**What to do**. What you produce should be an exact transcription of the data, minus any pictures.

++++++++++

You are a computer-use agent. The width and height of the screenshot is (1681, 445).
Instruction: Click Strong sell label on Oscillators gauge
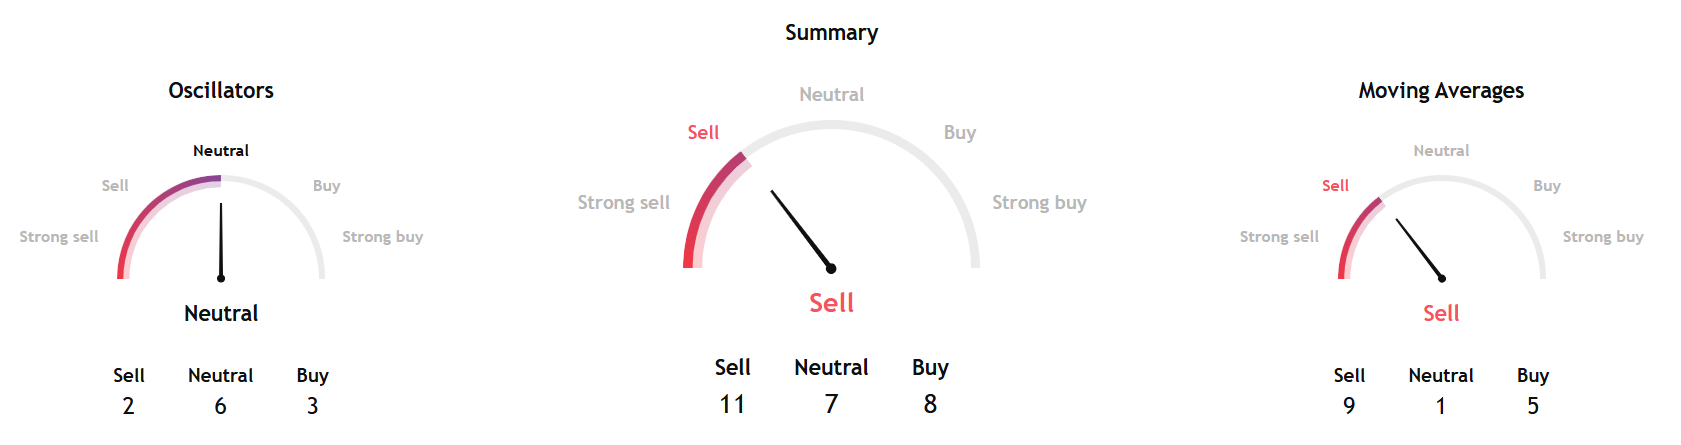[x=59, y=237]
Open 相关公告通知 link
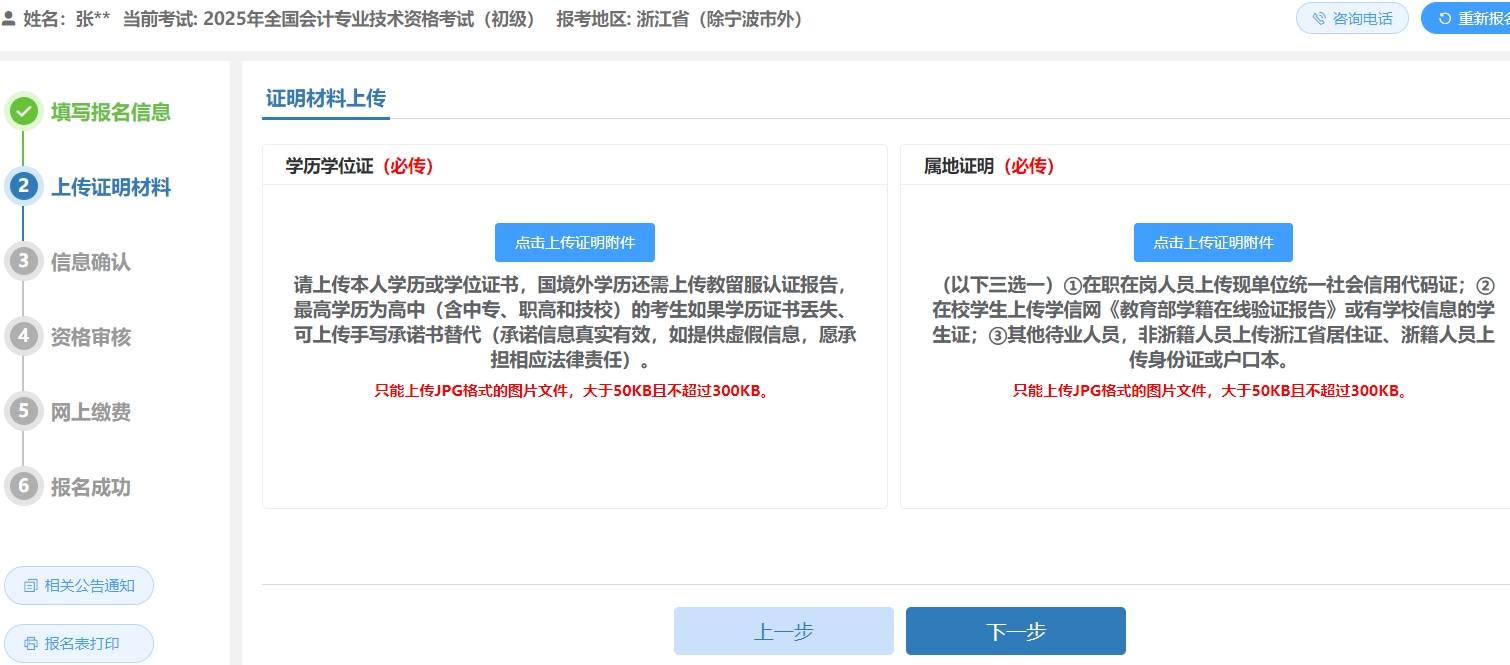1510x665 pixels. click(79, 586)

++++++++++

**The answer**.
You are a computer-use agent. The width and height of the screenshot is (1681, 445).
Instruction: Click Strong sell label on Oscillators gauge
[x=59, y=237]
Open 相关公告通知 link
1510x665 pixels. click(79, 586)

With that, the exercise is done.